Kendi başına acil ve travmatik bir sorun olan Kürt meselesinin sanat sahası içinde çözmeye çalışmaktan kaynaklanan bakışı/malzemeyi ayıklama çabası, meseleyi tekrardan hakkıyla işleyebilme amacına yöneliktir. Eğer bir sanatçı iş sahasının başındaki Kürtlükten ister gönüllü ister zorunlu bir şekilde kopamazsa ya da bunu kendisi için makul ve müsait yere konumlandırma imkânına sahip olmazsa her iki şeyi de hızlıca elinden kaçırma tehlikesiyle karşı karşıya kalır. Hasılı müzmin şikâyetlerimizin sebebinin büyük oranda sanatın bakışı ve enstrümanlarıyla bu meseleyi ele almak yerine bu meselenin bakış ve enstrümanlarıyla sanatı ele almaktan kaynaklandığı düşüncesindeyim.
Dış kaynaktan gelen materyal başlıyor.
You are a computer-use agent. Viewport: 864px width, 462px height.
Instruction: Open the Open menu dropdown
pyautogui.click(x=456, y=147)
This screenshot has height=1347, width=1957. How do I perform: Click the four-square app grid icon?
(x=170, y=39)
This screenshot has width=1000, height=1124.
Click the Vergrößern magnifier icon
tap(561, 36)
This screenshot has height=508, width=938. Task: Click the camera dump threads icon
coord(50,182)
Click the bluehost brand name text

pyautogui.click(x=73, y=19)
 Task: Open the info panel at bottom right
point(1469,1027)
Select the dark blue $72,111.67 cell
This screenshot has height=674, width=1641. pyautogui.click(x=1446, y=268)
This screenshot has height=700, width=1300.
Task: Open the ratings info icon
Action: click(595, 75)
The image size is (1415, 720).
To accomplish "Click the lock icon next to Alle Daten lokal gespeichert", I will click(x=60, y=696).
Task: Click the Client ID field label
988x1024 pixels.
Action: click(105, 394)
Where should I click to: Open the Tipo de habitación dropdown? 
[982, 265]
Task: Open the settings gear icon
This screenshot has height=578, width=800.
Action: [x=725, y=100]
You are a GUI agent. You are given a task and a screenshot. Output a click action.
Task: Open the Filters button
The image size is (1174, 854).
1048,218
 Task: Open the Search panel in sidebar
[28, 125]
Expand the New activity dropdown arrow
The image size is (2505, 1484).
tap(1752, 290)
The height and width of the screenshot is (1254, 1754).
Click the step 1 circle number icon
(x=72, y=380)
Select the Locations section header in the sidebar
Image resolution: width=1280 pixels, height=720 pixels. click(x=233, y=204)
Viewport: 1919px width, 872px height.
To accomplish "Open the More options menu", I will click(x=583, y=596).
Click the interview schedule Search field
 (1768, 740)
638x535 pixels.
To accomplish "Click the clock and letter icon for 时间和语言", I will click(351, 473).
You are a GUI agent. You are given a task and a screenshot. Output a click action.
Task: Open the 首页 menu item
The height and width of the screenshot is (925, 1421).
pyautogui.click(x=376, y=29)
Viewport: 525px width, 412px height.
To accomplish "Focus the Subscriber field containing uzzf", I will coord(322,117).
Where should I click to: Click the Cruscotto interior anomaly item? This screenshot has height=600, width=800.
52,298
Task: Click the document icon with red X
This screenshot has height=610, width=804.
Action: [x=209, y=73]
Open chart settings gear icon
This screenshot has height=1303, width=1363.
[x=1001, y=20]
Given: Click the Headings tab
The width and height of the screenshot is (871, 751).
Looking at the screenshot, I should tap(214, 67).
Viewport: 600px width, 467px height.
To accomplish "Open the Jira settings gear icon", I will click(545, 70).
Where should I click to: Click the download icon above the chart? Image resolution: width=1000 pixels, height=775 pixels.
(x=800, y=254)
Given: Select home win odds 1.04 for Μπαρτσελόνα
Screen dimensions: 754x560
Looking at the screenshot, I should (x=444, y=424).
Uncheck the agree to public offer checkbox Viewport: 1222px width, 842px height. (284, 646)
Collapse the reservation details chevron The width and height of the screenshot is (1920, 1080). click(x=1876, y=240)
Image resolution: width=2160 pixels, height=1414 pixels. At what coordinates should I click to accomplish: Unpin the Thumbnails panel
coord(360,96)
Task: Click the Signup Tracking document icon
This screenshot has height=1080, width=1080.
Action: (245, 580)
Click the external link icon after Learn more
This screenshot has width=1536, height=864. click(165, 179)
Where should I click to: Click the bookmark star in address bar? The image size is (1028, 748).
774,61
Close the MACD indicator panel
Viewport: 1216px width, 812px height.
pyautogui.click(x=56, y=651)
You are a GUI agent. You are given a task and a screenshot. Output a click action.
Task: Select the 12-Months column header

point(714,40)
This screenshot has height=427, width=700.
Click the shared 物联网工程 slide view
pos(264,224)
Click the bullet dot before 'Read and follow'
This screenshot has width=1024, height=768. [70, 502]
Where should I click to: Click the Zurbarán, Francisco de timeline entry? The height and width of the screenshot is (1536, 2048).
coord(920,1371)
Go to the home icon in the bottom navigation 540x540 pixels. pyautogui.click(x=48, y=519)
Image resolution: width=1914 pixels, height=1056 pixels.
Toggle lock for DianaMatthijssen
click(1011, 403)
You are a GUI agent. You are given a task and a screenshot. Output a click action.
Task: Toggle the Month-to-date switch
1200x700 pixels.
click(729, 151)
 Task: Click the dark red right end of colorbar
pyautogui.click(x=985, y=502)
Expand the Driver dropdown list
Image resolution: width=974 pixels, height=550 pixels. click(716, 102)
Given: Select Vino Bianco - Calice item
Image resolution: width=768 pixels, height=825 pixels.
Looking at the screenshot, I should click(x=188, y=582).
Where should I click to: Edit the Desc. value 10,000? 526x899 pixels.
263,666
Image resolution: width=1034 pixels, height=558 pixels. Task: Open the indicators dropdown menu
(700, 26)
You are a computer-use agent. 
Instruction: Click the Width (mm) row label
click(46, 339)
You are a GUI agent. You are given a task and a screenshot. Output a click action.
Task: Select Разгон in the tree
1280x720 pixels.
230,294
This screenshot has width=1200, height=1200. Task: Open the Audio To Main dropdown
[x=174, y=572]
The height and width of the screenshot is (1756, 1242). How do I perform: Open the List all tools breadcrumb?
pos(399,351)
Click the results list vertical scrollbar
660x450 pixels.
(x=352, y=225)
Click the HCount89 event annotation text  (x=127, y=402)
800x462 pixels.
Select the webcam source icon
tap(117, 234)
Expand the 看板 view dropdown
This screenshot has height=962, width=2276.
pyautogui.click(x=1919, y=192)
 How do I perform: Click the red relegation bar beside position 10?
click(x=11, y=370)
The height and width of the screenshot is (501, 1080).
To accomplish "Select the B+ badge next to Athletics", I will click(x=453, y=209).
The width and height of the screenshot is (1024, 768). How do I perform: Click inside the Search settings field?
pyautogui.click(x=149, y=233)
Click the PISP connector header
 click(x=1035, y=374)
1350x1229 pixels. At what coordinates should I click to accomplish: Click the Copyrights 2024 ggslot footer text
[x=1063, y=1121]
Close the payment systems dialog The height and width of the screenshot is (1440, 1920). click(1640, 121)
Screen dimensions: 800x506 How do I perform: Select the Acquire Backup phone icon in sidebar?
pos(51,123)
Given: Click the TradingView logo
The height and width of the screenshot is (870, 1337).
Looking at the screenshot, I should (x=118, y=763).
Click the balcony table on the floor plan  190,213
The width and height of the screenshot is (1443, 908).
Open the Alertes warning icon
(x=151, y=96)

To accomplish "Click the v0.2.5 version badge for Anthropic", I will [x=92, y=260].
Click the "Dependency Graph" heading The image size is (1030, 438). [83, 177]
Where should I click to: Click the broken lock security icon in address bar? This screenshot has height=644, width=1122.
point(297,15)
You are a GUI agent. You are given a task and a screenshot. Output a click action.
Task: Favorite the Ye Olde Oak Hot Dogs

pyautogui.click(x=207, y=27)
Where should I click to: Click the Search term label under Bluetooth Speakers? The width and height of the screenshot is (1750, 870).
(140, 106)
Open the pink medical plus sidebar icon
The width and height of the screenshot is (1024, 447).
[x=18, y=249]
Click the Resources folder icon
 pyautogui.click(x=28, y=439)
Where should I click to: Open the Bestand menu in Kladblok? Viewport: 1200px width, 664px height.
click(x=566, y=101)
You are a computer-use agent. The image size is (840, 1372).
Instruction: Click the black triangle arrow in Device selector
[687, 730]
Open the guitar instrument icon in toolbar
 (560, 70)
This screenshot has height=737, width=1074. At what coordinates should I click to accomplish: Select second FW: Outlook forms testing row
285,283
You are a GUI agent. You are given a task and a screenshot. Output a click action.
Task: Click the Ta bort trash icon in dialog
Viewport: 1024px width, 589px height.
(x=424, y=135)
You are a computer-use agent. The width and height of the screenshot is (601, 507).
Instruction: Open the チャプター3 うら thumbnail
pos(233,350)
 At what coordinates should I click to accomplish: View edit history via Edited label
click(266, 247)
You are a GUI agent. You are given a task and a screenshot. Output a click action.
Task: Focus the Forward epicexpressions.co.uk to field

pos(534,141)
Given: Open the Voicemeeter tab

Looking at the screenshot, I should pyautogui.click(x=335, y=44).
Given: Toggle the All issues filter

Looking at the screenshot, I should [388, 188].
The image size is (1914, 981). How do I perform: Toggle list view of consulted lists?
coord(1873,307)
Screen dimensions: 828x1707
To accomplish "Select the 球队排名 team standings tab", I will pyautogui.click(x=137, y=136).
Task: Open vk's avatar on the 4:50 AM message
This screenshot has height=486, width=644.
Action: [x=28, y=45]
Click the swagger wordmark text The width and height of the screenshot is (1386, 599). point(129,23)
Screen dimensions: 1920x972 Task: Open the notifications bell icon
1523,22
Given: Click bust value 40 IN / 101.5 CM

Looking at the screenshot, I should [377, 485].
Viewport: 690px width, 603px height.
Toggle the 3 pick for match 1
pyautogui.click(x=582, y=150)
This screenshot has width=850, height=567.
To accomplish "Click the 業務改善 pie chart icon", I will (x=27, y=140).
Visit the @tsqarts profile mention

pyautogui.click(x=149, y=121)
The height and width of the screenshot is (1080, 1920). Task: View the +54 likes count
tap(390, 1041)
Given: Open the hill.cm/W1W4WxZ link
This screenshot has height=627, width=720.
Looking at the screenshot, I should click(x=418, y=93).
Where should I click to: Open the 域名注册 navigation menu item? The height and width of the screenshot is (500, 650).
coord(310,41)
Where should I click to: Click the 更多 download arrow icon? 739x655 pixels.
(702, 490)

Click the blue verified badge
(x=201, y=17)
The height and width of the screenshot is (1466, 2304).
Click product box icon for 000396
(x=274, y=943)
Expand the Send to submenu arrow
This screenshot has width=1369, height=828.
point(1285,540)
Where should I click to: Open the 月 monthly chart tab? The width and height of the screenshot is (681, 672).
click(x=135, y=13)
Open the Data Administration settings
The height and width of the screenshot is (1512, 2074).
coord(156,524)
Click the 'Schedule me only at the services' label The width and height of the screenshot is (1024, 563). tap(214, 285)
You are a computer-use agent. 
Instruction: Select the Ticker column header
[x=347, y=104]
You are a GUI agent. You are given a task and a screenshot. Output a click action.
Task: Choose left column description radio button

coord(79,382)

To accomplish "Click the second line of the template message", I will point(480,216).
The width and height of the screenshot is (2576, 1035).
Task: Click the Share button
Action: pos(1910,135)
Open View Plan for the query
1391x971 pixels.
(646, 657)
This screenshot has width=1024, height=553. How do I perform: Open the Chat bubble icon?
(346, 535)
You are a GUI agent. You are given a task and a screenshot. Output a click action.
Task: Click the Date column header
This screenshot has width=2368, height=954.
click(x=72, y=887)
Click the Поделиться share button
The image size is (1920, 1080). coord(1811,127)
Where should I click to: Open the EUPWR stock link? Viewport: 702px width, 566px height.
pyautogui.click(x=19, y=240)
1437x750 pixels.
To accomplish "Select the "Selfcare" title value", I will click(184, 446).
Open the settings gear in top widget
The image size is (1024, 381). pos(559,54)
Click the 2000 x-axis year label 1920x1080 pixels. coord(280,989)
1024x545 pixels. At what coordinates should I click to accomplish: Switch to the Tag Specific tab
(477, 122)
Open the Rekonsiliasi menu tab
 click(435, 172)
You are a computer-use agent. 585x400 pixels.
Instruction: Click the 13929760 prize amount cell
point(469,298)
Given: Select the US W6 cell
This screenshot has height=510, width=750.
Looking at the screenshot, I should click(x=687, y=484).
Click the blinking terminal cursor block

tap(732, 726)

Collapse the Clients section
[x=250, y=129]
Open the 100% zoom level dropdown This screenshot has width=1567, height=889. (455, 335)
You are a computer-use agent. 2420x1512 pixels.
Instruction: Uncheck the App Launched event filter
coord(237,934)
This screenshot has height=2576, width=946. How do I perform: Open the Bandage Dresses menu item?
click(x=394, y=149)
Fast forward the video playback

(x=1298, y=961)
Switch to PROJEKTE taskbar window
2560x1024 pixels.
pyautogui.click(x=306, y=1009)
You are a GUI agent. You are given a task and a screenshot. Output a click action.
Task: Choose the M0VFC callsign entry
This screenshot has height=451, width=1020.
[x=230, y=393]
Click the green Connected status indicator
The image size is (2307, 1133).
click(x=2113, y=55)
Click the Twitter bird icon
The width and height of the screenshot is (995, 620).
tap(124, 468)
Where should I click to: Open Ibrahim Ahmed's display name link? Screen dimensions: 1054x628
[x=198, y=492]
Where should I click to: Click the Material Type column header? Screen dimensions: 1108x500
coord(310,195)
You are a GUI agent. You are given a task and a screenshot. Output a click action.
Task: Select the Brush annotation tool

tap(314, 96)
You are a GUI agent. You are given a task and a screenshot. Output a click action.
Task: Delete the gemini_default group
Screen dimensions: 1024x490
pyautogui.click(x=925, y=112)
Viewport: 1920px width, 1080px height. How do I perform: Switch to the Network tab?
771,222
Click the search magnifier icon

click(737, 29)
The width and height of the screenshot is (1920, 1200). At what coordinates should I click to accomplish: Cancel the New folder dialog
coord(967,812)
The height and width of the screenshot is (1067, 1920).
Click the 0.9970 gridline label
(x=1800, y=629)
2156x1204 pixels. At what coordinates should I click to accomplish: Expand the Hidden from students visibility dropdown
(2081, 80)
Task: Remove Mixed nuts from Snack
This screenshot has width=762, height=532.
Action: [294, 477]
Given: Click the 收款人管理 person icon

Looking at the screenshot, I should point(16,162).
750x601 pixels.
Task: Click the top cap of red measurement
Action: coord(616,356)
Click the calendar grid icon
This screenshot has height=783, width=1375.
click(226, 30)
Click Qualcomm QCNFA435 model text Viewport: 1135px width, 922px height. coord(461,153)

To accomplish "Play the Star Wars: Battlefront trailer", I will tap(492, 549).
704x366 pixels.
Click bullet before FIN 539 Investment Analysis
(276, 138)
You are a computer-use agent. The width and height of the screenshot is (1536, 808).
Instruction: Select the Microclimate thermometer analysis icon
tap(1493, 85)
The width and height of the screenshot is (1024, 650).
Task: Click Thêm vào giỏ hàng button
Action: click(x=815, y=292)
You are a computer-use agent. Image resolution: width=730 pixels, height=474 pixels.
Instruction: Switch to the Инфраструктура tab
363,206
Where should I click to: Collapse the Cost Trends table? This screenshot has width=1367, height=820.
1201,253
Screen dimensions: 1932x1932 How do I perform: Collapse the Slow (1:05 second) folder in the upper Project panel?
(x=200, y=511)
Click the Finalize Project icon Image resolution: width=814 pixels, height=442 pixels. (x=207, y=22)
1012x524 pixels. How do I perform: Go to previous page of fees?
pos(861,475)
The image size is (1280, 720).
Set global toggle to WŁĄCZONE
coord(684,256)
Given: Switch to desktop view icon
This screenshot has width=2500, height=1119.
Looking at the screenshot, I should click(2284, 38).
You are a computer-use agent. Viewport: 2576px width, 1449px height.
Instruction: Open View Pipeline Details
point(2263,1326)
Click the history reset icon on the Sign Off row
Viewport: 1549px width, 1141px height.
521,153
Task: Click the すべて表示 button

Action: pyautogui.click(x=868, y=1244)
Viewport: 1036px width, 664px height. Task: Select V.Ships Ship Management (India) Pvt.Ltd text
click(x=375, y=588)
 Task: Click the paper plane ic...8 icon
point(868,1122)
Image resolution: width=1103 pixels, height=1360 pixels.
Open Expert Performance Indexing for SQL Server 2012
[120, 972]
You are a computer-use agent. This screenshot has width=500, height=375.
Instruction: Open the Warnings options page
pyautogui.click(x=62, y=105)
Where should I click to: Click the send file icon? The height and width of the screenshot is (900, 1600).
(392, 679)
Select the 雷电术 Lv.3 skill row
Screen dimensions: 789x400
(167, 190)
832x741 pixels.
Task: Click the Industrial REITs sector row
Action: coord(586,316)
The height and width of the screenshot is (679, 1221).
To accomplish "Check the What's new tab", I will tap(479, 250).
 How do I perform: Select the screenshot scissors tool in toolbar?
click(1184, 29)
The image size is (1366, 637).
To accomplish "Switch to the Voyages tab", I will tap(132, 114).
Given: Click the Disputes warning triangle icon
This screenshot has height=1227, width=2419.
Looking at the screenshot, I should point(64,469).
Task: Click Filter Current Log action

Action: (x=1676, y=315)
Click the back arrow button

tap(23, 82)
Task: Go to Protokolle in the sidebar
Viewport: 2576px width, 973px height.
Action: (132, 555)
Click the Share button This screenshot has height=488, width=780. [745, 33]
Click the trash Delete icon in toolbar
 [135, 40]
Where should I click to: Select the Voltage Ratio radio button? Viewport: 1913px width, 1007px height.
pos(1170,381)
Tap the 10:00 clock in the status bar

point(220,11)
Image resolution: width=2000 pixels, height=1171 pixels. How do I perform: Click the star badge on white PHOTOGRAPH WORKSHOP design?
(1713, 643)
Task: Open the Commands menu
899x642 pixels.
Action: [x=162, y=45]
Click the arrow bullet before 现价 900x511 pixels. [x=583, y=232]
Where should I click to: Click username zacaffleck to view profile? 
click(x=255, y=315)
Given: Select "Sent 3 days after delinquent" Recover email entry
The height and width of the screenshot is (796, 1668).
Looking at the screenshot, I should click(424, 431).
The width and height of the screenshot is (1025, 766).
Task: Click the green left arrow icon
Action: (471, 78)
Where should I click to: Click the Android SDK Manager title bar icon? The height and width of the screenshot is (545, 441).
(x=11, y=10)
Kürtçenin Yazar/Sanatçı Yaptığı Kişiler

Yıllar önce çeşitli edebiyat mahfillerinde Kürt edebiyatına dair sarf ettiğimiz bir iddiamız vardı ve bu iddianın hâlâ (benim açımdan) geçerliliğini koruduğuna inanmaktayım. “Bazı Kürt yazarlar Kürtçeyi yazı ve edebiyat dili yaptılar; bazı yazarları da Kürtçe yazar yaptı” (Burada ve metnin bütününde edebiyat baz alınarak söylenen yazar kelimesini en geniş anlamda tüm sanat dalları adına “sanatçı” olarak okuyabiliriz). İşin kötü tarafı, Kürtçenin (Kürt meselesi diye de okuyabiliriz) yazar yaptığı kişilerin sayısı, yazar olduğu için Kürtçe yazanlardan çok ama çok fazladır. Yazarlık ya da sanatsal üretimler, modern çağda şahsi ve ontik meseleler ve arayışlardan dolayı girmedi; aksine politik, vicdani bir mesele olarak Kürtlerin gündemine girdi.[12] Öyle ki ilk dönem Kürt aydınlarının (Başta Celadet Bedirxan olmak üzere Hawar ekolünün tamamı için geçerli bir belirleme bu) tümü aynı zamanda birer yazar olarak meydana çıkıp iş gördüler. Doksanlarda Kürt müzisyenlerin çoğu birer aydın, kanaat önderi, hatta parti sözcüsü olarak görüldü. Sanat ve politikanın bu kadar iç içe geçmesi, dahası sanatın politikanın bu kadar yedeğinde olması bir zamanlar bir yere kadar anlaşılır ve “normal” bir durumdu; lakin bu iki hattın birbirinden ayrılıp kendi formları ve kaynaklarıyla tanışıp daha sonra birbirlerine bakmalarının vakti çoktan gelmiştir. Bu kendine dönüş ve oradan dünyayı algılayış merhalesine geçilirse, belki o zaman sanat ve politika (en geniş anlamda tarih) birbirlerini kendi enstrümanlarıyla anlayıp anlamlandırma konusunda ilerleme kaydedecek ve sanat ortamımız normalleşip sağlıklı bir işleyişe kavuşacaktır.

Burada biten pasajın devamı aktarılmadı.